BEIJING (Reuters) -China commissioned 21 gigawatts (GW) of coal power plant capacity in the first half of 2025, a new report found on Monday, the highest since 2016 even as the country is building record amounts of clean energy.
“The commissioning boom of 2025 reflects a delayed response to the permitting surge of 2022–2023,” wrote the authors of the report by the Helsinki-based Centre for Research on Energy and Clean Air (CREA).
That surge in turn was a response to power shortages and blackouts in 2021 and 2022, as supply disruptions and higher coal prices collided with tighter emissions standards just as China’s economic output was recovering from the first phase of the pandemic.
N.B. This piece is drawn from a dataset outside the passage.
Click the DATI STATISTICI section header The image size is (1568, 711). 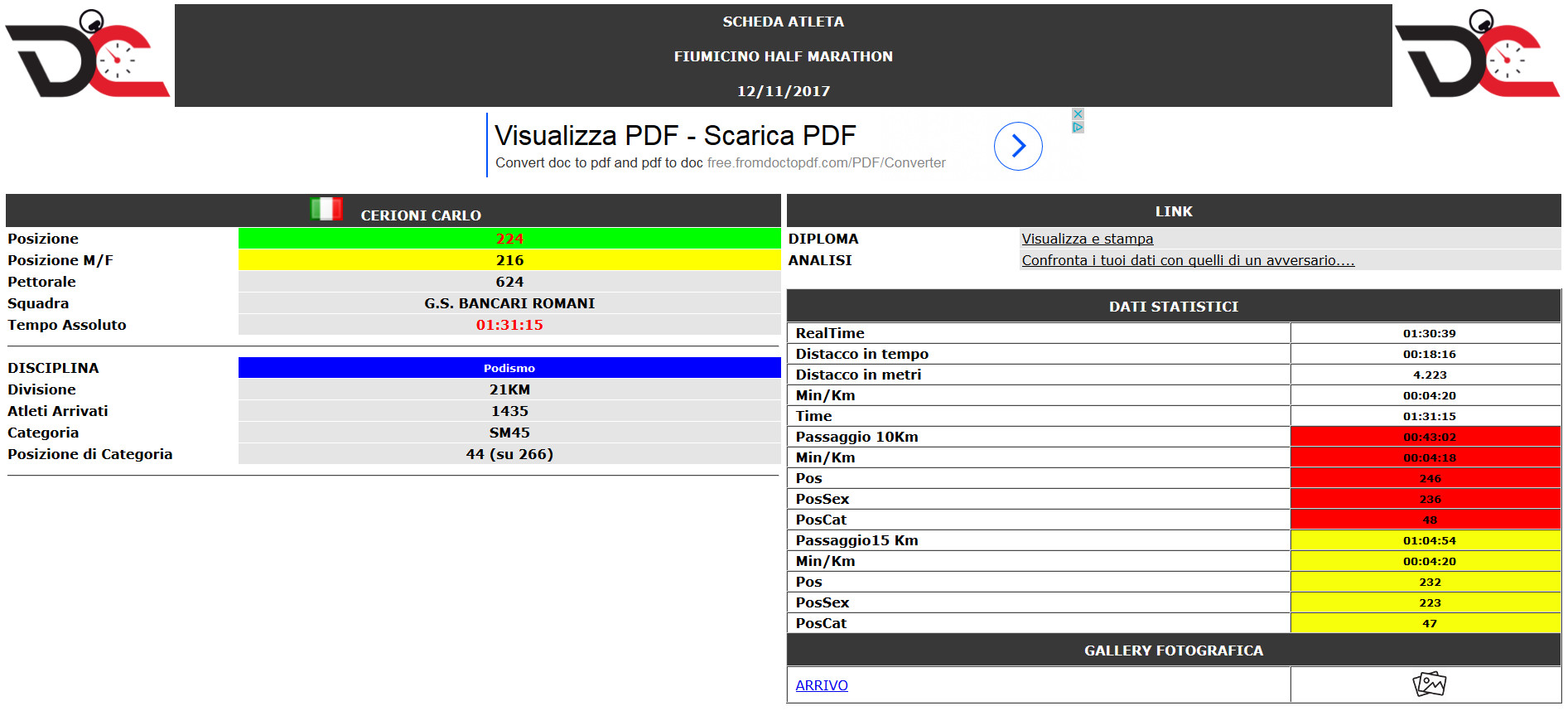click(x=1173, y=307)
Projections by industry group the China Electricity Council showing that 80GW of coal could be commissioned for the full year would make 2025 the biggest year for new coal power capacity additions in a decade, the CREA report said.
New approvals of coal power projects in the first half of the year, however, fell slightly from recent years, to 25GW.
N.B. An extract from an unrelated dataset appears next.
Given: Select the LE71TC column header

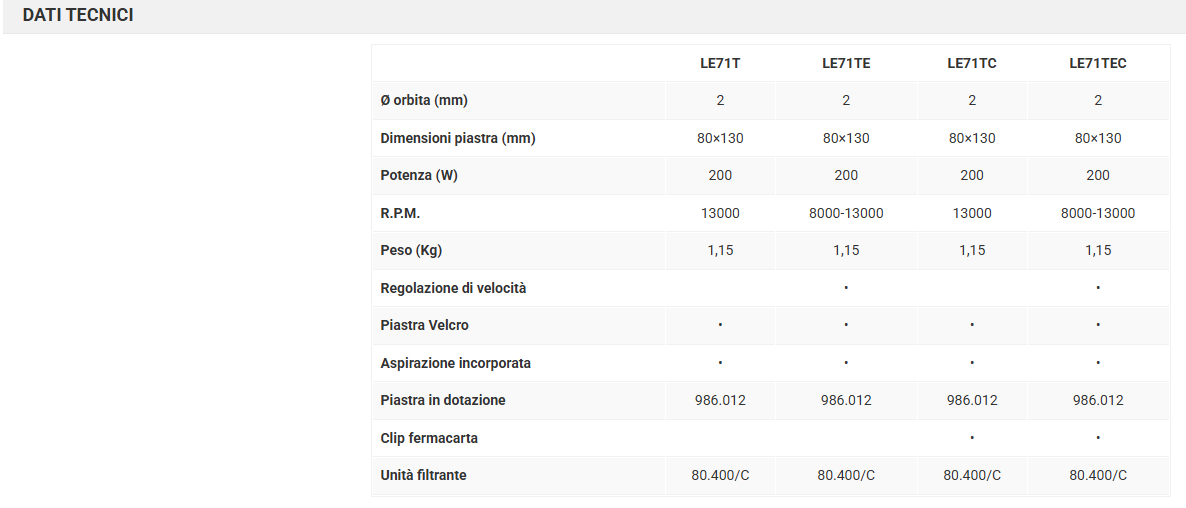Looking at the screenshot, I should [x=972, y=63].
“The core tension of 2025 is increasingly evident: coal’s share in power generation has fallen to record lows, yet new coal power capacity additions are on track to reach decade highs,” the researchers wrote.
“Broad capacity payments, inflexible dispatch practices, long-term contracting, and the absence of a national retirement pathway all serve to keep coal power in place, regardless of whether it’s still needed.”
China has committed to phasing down coal use during the 2026-2030 period and says that coal power is meant to serve as a back-up to clean energy going forward, but the CREA researchers said that’s not happening in practice because of a lack of incentives to phase down coal power generation.
China’s National Energy Administration did not respond to a faxed request for comment.
Soaring renewables growth has brought progress on carbon emissions despite the continued use of coal, with China’s CO2 emissions falling 1% in the first half of the year, according to a CREA analysis last week.